» TASK BRIEF: Transcribe character for character the rows below, everything from the line containing "trends (354, 575)" down to the line containing "applicable (414, 423)", both of those lines included.
# # #
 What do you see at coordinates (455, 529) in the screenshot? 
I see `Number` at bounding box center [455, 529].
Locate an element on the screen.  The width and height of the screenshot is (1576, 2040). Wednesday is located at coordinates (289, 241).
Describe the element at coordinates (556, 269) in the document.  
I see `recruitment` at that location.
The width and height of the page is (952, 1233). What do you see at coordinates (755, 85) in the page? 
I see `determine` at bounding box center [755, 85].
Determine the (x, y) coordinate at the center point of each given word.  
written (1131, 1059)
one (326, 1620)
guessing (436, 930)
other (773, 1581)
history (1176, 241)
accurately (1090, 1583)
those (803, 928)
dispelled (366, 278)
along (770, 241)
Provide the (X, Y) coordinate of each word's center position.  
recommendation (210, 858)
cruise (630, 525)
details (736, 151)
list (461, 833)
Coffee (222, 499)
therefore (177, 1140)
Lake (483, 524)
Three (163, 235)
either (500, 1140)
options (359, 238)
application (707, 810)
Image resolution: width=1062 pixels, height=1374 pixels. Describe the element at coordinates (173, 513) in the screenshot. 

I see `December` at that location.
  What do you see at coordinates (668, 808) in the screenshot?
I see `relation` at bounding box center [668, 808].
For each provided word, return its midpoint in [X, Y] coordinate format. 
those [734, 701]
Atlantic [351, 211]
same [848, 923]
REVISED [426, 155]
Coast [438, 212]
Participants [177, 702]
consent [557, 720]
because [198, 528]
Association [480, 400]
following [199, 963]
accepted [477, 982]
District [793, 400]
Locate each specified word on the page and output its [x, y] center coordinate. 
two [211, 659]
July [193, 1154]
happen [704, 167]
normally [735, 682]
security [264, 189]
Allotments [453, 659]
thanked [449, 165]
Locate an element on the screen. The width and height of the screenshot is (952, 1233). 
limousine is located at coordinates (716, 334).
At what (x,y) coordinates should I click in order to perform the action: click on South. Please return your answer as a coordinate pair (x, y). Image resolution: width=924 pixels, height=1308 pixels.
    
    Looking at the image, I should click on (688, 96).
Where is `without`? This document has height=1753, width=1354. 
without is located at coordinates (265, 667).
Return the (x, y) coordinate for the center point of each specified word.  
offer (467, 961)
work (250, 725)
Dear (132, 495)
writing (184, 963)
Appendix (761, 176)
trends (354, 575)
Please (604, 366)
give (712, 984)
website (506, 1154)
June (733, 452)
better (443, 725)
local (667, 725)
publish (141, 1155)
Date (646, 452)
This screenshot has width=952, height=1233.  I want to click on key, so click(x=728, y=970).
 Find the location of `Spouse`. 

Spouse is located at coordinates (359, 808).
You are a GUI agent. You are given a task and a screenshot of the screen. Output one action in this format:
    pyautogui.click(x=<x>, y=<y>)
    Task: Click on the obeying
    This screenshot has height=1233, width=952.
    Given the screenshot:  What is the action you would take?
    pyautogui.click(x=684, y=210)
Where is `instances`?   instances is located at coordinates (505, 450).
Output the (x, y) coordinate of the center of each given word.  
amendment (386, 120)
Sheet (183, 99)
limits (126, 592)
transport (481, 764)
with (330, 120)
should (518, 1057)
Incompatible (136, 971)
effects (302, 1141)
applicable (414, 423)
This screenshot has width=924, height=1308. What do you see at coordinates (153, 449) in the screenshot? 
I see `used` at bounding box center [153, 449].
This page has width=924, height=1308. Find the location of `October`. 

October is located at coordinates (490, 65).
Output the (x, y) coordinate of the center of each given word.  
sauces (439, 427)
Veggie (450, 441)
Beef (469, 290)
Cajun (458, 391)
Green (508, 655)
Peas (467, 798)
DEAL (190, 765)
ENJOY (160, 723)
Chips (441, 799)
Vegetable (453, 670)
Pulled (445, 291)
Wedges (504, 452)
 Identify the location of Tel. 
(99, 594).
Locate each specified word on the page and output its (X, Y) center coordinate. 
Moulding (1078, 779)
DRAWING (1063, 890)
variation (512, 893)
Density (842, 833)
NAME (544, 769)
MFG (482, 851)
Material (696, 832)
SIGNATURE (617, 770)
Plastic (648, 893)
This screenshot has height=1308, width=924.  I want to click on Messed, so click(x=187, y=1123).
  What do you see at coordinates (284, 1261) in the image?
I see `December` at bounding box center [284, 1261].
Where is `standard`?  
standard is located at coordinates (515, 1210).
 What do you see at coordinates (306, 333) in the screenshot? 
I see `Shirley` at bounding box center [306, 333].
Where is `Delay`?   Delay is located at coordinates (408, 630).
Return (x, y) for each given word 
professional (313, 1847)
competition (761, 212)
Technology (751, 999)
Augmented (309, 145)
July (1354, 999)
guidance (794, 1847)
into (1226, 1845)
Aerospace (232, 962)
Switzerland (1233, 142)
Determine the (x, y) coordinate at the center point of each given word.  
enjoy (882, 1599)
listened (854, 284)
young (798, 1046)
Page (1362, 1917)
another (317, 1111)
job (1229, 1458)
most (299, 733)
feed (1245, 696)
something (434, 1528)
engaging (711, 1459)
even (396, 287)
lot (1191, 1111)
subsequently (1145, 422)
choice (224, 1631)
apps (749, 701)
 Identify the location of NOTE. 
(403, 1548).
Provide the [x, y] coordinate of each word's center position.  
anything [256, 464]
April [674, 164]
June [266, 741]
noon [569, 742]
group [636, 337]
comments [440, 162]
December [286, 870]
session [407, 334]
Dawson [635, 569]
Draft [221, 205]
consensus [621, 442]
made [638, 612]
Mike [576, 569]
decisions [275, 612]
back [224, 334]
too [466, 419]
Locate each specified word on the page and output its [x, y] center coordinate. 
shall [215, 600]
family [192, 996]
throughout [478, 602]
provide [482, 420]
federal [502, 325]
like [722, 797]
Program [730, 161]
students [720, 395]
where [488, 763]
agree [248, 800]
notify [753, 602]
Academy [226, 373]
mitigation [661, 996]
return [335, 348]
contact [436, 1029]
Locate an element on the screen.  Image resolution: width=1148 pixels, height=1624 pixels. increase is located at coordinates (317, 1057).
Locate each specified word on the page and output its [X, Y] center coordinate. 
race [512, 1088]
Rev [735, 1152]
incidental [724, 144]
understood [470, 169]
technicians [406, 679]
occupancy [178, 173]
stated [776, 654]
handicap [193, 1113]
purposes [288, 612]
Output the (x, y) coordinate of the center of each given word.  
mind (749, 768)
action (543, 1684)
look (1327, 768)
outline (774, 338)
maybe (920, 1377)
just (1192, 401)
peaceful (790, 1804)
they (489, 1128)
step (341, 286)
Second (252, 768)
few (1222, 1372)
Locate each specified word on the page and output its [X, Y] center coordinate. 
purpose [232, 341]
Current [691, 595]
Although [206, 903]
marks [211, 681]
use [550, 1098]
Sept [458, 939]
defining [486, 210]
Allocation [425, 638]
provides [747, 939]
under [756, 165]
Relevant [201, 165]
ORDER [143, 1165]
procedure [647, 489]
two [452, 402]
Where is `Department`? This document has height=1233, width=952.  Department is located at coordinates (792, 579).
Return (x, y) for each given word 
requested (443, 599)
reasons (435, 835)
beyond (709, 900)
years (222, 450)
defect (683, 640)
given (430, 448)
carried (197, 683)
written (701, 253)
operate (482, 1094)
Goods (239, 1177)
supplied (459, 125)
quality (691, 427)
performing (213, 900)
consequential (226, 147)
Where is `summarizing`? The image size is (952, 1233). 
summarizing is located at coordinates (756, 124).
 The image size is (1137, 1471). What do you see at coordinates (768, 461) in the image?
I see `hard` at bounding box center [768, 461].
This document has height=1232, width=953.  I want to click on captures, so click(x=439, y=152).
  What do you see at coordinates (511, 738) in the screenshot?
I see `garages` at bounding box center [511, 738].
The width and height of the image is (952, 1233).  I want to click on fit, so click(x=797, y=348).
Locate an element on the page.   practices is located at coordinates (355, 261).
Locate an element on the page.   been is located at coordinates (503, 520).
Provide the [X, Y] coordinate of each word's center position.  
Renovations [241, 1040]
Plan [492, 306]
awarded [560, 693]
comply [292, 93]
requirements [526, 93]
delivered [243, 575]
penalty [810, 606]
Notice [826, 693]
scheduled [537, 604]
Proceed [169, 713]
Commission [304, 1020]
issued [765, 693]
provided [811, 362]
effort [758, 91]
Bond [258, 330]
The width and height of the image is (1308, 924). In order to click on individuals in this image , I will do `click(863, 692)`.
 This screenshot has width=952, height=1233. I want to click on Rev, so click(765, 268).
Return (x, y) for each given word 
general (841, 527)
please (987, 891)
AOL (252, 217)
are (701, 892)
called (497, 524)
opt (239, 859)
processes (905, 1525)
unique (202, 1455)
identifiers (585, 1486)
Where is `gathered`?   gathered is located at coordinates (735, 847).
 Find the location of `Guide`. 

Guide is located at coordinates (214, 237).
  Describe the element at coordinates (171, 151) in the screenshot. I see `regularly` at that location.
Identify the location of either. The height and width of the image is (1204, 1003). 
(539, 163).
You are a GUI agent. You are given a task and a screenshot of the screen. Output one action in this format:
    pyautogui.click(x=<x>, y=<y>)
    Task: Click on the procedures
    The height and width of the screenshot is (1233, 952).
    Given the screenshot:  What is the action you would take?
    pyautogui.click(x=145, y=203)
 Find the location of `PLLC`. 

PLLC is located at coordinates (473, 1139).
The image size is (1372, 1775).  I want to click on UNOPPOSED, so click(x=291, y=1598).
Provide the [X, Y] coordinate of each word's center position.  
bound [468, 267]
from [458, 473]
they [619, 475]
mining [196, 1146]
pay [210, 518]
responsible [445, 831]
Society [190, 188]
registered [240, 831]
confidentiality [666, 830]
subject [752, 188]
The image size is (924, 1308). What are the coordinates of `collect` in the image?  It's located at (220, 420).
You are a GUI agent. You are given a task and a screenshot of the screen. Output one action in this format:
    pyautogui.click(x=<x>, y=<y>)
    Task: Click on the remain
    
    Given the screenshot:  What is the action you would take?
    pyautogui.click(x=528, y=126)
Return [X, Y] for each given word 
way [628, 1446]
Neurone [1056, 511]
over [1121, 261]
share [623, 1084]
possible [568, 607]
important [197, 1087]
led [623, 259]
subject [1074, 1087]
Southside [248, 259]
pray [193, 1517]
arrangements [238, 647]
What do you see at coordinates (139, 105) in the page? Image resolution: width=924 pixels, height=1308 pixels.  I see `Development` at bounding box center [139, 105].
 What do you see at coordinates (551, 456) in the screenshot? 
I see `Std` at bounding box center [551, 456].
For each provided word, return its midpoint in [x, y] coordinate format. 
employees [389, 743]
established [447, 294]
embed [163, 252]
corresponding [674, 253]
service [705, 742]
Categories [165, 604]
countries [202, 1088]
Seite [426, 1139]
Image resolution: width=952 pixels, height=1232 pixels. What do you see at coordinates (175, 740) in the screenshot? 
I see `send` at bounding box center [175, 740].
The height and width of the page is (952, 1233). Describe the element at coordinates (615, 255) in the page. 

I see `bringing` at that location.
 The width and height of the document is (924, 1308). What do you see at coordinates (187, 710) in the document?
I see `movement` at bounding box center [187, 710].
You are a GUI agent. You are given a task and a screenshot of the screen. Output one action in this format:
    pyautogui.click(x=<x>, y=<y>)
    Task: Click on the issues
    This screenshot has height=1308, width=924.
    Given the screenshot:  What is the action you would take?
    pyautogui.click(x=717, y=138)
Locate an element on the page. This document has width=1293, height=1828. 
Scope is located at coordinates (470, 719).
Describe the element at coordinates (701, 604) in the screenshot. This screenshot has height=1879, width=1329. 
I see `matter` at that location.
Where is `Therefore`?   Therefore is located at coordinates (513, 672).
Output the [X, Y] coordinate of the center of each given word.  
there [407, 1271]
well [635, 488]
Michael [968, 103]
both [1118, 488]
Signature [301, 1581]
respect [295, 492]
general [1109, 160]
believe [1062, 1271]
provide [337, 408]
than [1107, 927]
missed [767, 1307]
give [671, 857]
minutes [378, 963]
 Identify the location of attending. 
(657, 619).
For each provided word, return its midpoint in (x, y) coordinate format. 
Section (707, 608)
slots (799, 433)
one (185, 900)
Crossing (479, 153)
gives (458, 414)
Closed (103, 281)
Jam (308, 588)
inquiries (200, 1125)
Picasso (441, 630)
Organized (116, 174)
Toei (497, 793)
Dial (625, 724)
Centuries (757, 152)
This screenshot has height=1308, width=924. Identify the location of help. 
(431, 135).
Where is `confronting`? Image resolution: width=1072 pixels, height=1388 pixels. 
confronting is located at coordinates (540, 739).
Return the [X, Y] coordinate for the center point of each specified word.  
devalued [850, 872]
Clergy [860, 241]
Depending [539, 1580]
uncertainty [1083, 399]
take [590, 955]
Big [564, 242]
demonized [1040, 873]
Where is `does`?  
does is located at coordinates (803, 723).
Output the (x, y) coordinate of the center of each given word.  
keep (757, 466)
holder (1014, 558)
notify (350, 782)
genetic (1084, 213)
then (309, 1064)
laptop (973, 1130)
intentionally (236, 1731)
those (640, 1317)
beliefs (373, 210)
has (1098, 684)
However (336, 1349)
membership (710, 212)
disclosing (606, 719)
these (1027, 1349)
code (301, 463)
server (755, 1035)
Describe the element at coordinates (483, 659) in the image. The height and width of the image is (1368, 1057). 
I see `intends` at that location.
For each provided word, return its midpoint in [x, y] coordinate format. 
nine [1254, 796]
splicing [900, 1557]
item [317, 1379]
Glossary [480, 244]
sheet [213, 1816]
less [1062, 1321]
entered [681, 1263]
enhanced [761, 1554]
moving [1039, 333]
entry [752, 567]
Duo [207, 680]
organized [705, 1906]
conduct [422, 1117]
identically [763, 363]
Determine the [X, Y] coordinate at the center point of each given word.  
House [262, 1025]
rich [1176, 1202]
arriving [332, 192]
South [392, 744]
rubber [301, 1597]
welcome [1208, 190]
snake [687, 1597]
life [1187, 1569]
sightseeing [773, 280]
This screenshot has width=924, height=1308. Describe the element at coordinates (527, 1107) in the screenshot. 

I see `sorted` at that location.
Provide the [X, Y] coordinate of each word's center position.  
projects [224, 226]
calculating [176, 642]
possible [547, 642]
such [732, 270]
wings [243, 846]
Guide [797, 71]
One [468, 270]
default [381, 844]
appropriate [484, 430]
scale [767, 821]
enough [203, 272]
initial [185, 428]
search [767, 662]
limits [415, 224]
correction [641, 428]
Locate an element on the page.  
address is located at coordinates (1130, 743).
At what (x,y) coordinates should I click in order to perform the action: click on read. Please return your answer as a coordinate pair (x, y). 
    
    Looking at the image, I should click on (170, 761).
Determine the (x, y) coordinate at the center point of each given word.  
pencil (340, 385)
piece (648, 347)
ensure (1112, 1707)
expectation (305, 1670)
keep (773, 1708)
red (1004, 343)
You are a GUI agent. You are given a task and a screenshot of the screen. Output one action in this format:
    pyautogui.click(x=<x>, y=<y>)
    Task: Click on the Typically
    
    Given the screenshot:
# # #
» WORKED ANSWER:
trends (354, 575)
Please (604, 366)
give (712, 984)
website (506, 1154)
June (733, 452)
better (443, 725)
local (667, 725)
publish (141, 1155)
Date (646, 452)
This screenshot has width=952, height=1233.  I want to click on key, so click(x=728, y=970).
 Find the location of `Spouse`. 

Spouse is located at coordinates (359, 808).
You are a GUI agent. You are given a task and a screenshot of the screen. Output one action in this format:
    pyautogui.click(x=<x>, y=<y>)
    Task: Click on the obeying
    This screenshot has height=1233, width=952.
    Given the screenshot:  What is the action you would take?
    pyautogui.click(x=684, y=210)
Where is `instances`?   instances is located at coordinates (505, 450).
Output the (x, y) coordinate of the center of each given word.  
amendment (386, 120)
Sheet (183, 99)
limits (126, 592)
transport (481, 764)
with (330, 120)
should (518, 1057)
Incompatible (136, 971)
effects (302, 1141)
applicable (414, 423)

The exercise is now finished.